El proyecto de ley 7582 plantea dar mayor fuerza a la censura de funcionarios y establecer sanciones claras en casos de incumplimiento de entrega de información. Actualmente, muchas recomendaciones de los consejos quedan sin efecto por decisión de los gobernadores regionales. Además, la iniciativa propone convertir el incumplimiento de plazos en causal de vacancia, con el fin de reducir la impunidad administrativa.
¿Cómo afecta la falta de presupuesto a los consejos regionales?
Aunque la Contraloría estableció que los consejos deben recibir entre el 1% y 2% del presupuesto de bienes y servicios, varios gobiernos regionales no asignaron ni el mínimo requerido. Consejeros denunciaron restricciones logísticas, como la falta de vehículos y herramientas para inspecciones, lo que limita su labor.
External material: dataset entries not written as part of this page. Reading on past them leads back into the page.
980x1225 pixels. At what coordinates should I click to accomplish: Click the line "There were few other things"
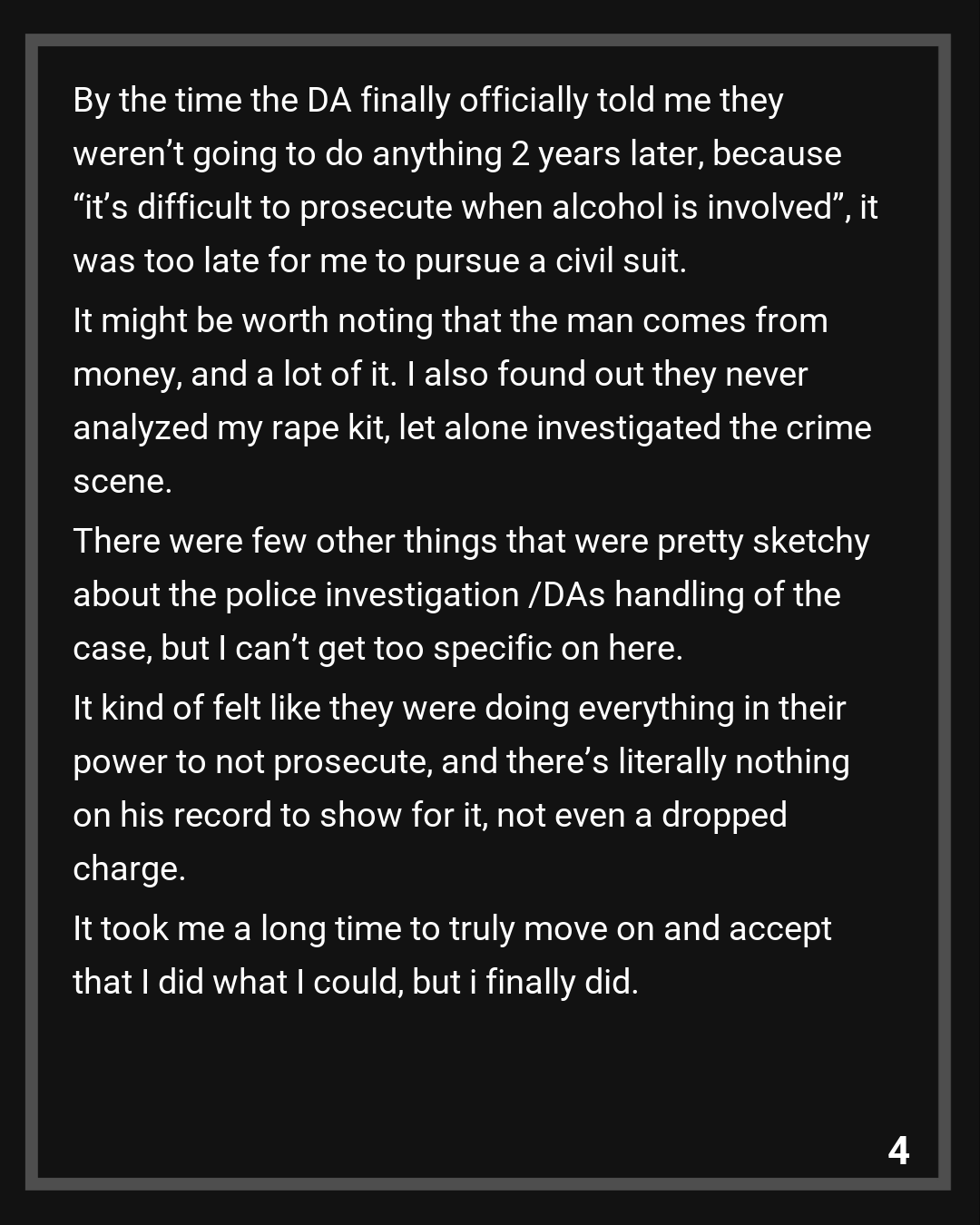point(471,542)
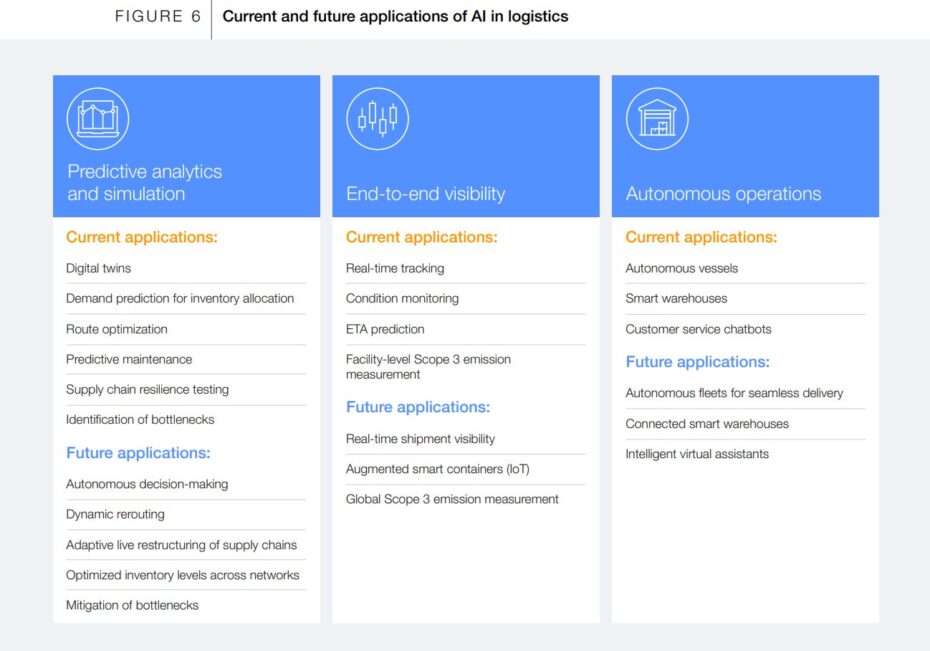Select the 'End-to-end visibility' card heading

(x=425, y=194)
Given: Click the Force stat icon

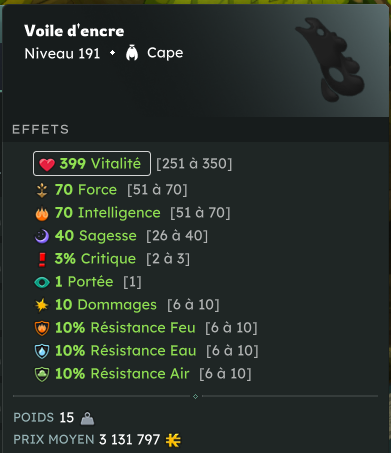Looking at the screenshot, I should 42,190.
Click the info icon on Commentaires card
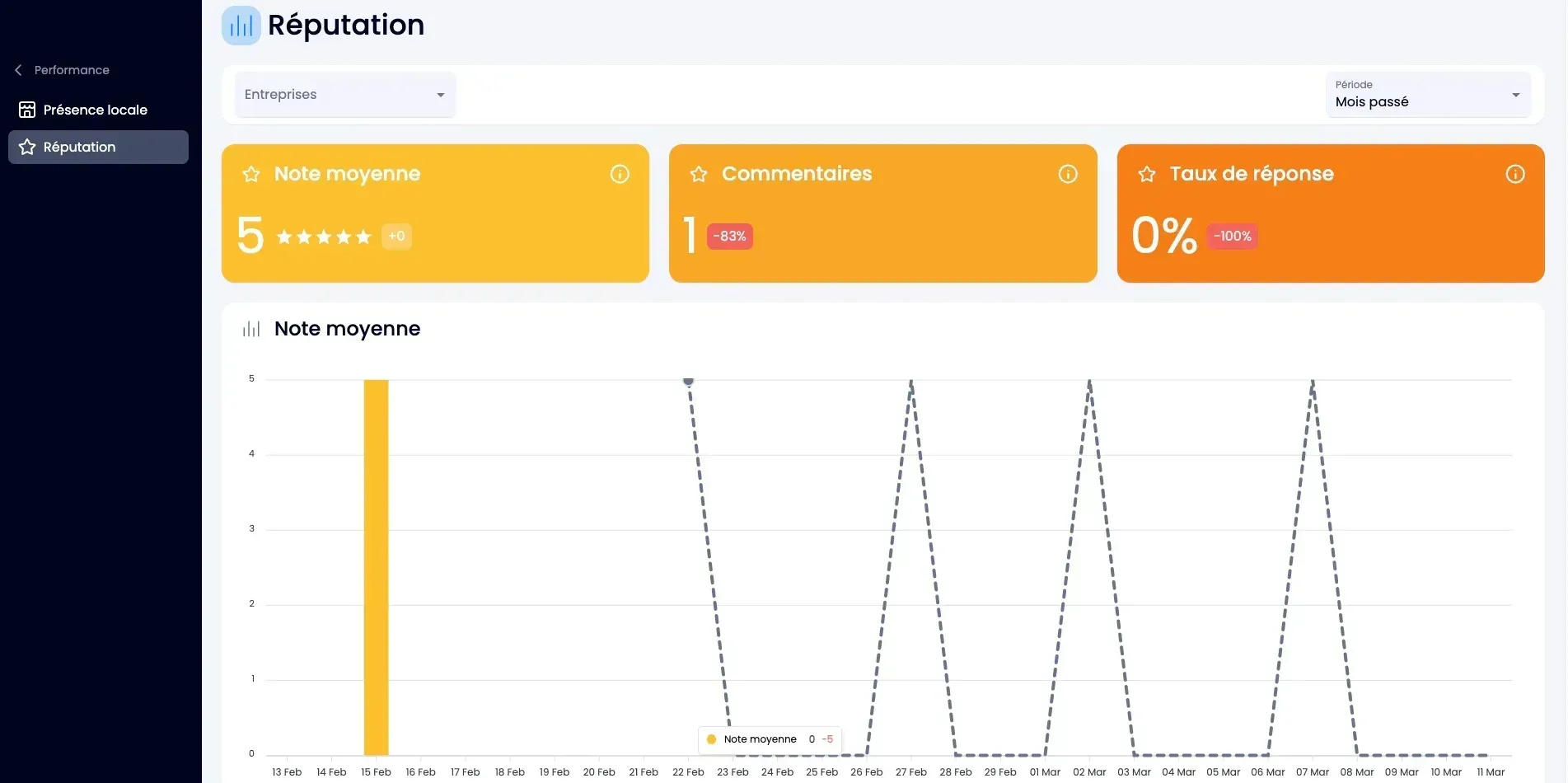The width and height of the screenshot is (1568, 783). click(1068, 174)
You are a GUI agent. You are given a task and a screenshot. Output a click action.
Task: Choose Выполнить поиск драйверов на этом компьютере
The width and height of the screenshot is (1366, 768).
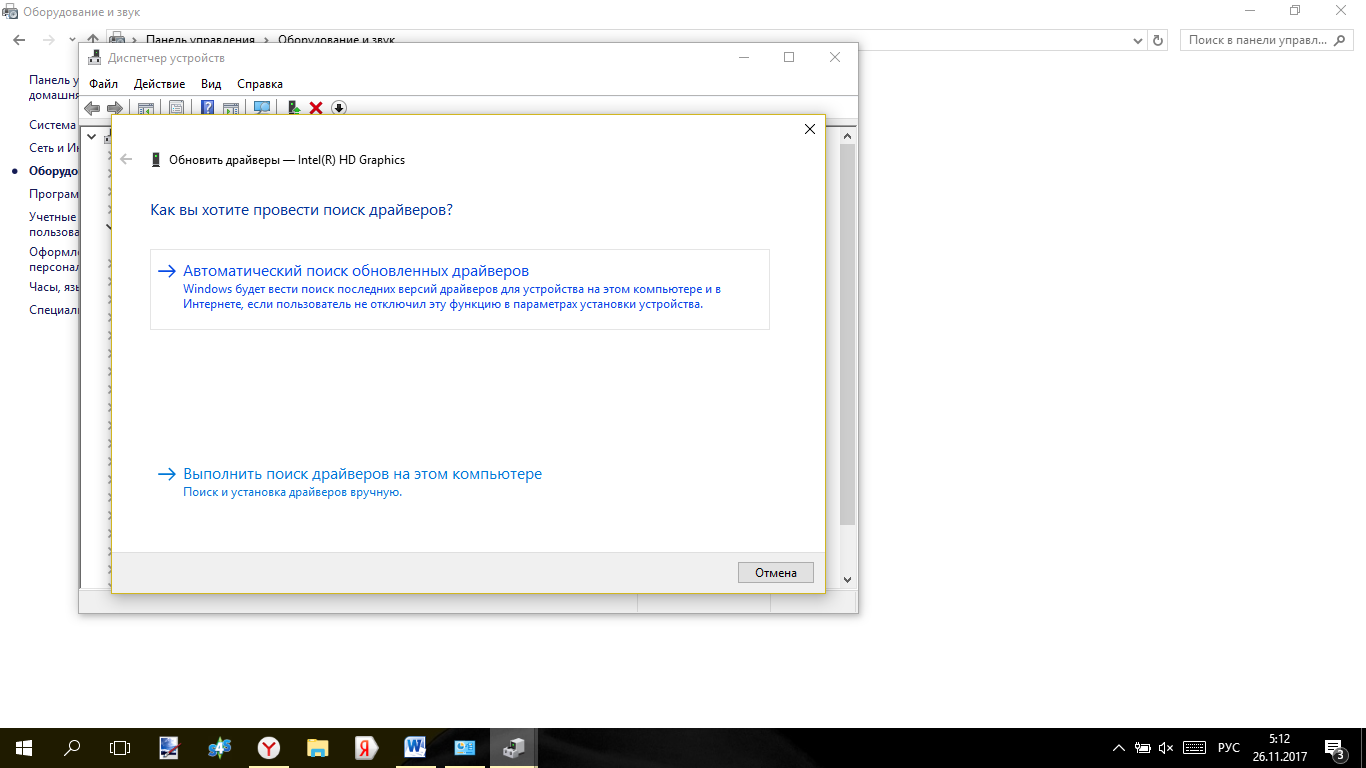coord(362,474)
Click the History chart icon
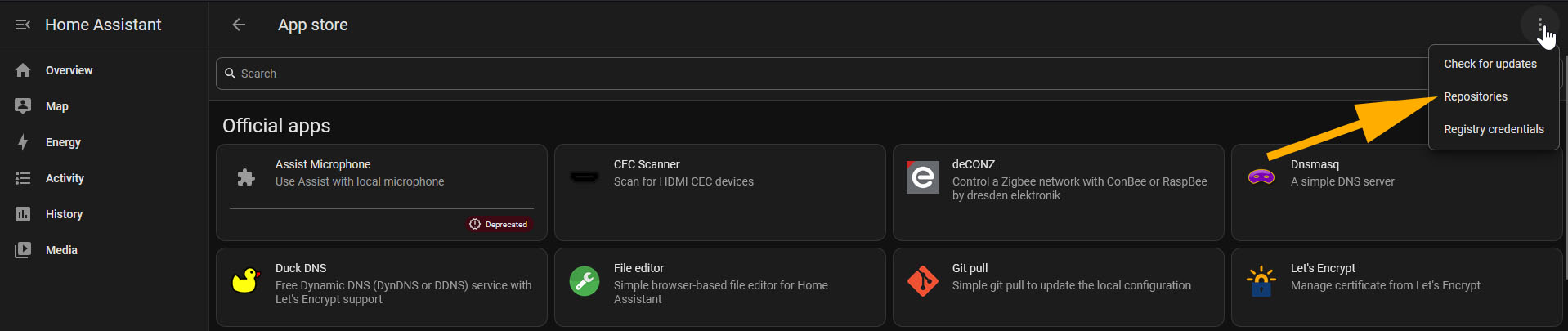This screenshot has height=331, width=1568. coord(23,214)
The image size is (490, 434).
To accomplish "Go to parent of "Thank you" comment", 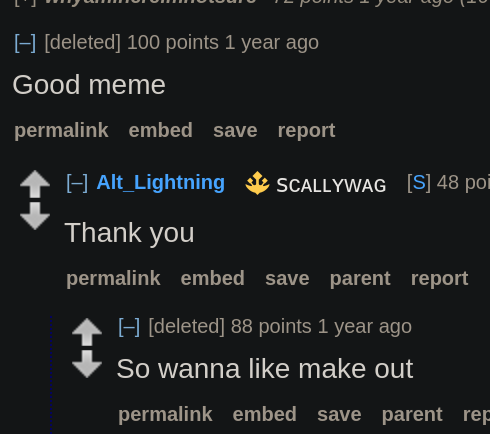I will 360,279.
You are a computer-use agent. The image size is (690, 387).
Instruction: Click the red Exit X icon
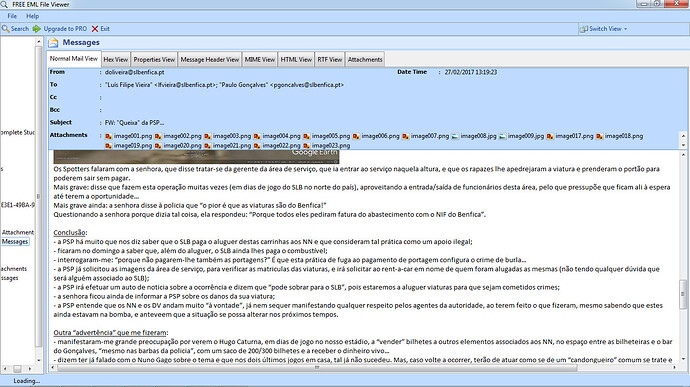95,29
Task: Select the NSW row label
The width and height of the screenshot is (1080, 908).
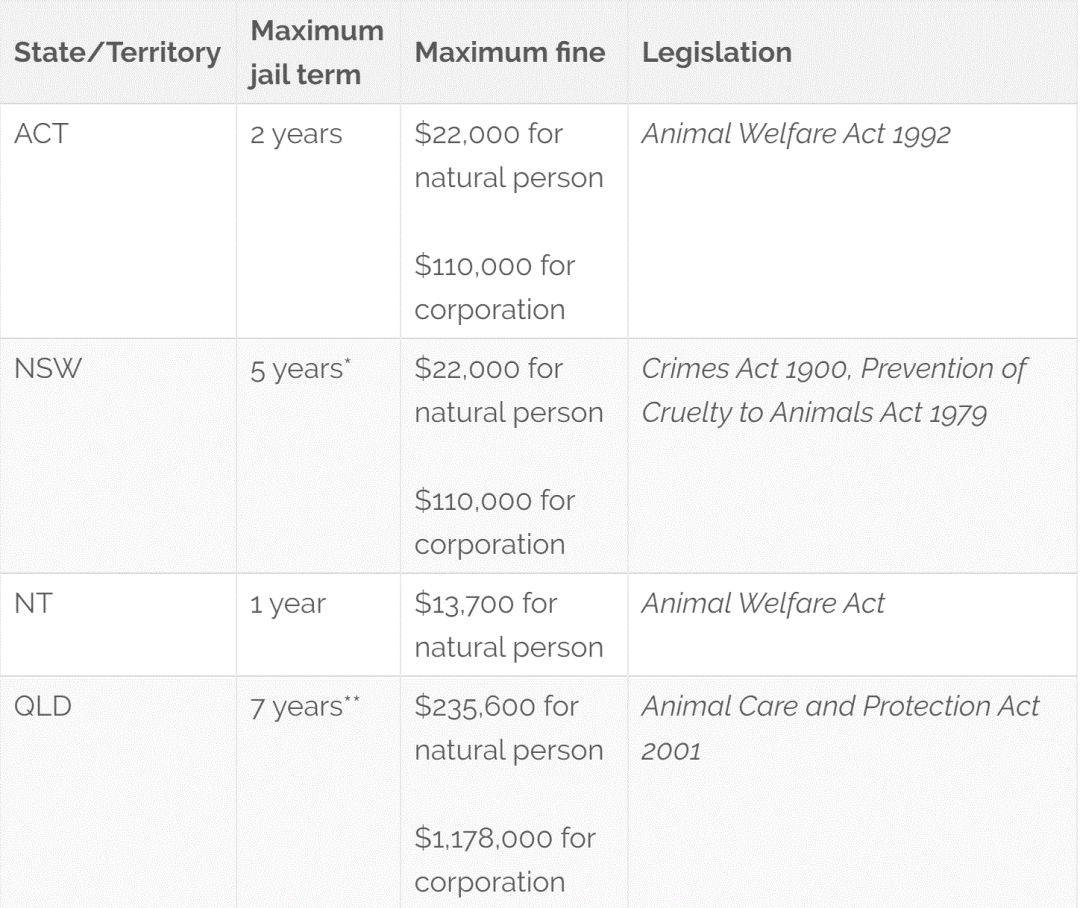Action: point(48,369)
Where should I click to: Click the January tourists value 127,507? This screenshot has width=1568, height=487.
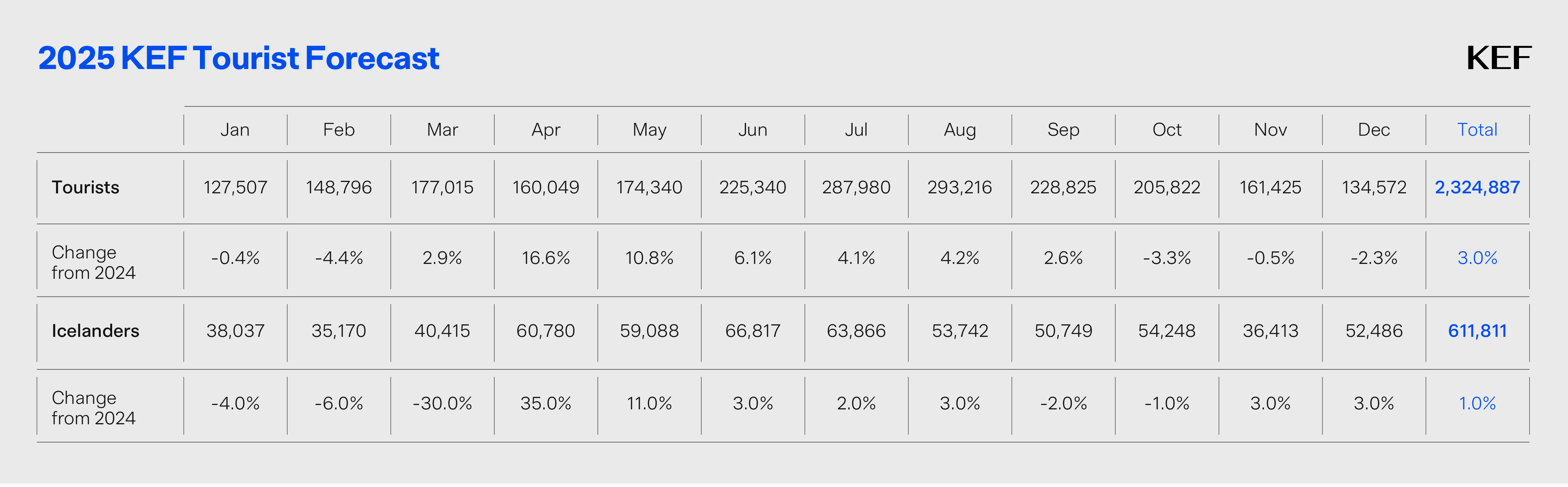coord(235,187)

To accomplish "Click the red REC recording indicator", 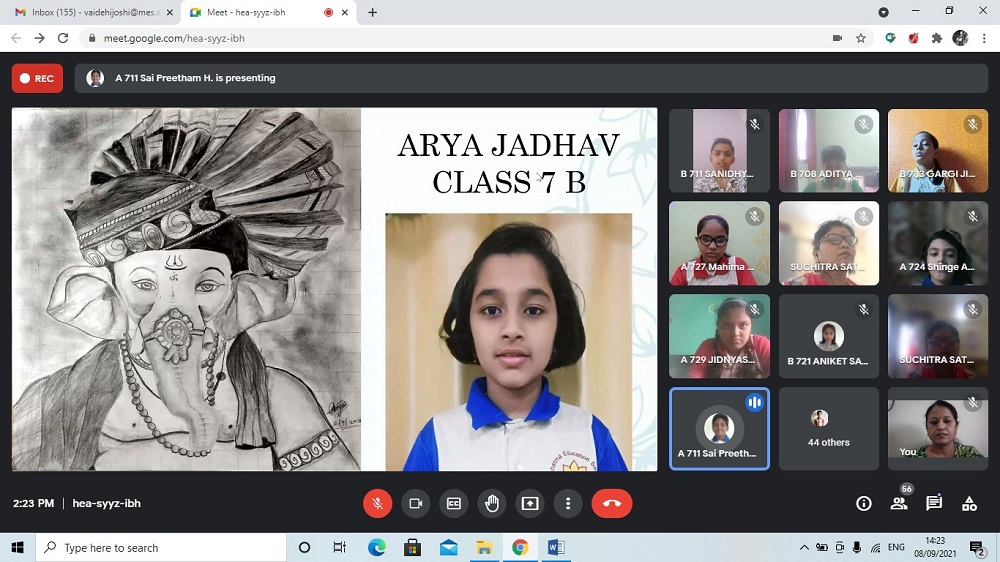I will pyautogui.click(x=37, y=78).
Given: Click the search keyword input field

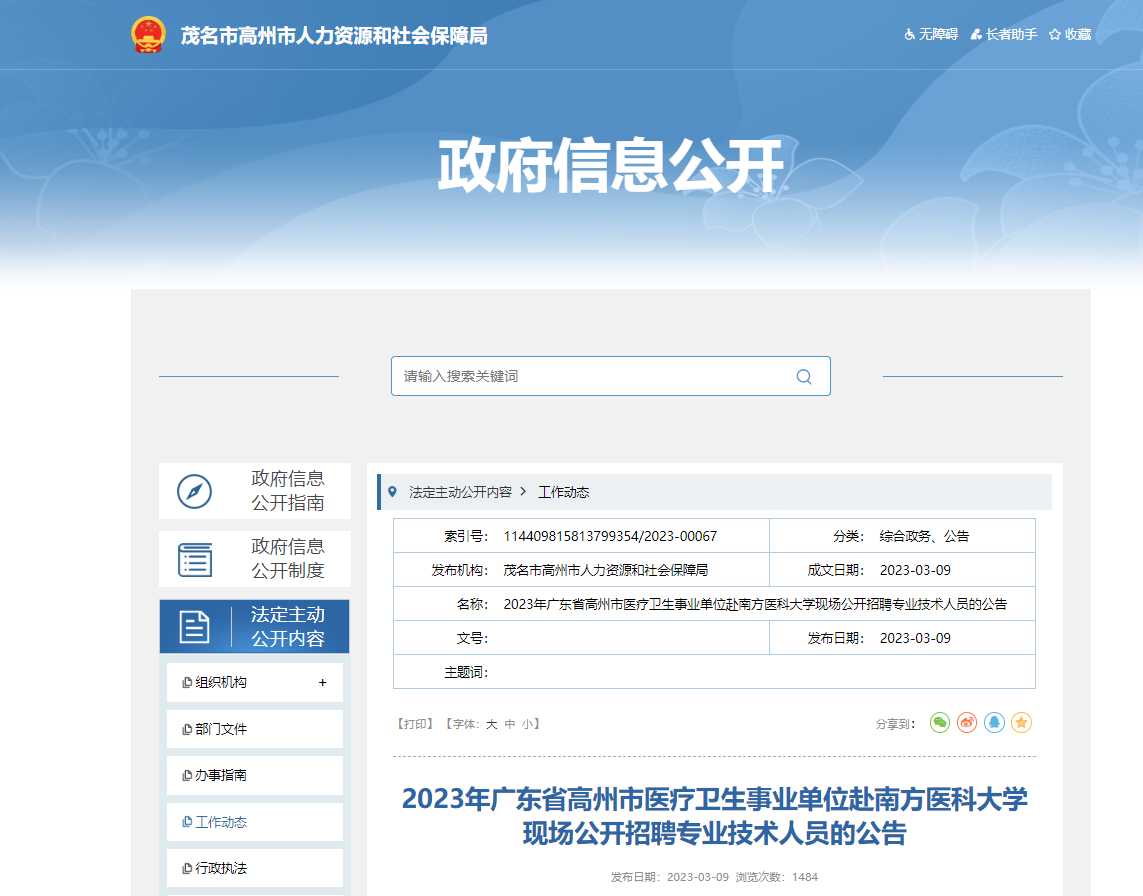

El congreso evaluará exigir que el 2% sea obligatorio y no interpretado discrecionalmente por los gobernadores.
¿Qué otros temas marcarán el encuentro en Trujillo?
Además de las capacitaciones, se elegirá una nueva directiva nacional que continuará con las gestiones pendientes ante el Congreso de la República. Los participantes también intercambiarán experiencias sobre amenazas, acoso político y riesgos asociados a la fiscalización. La cita en Trujillo permitirá unificar criterios en un contexto donde la ciudadanía demanda mayor transparencia.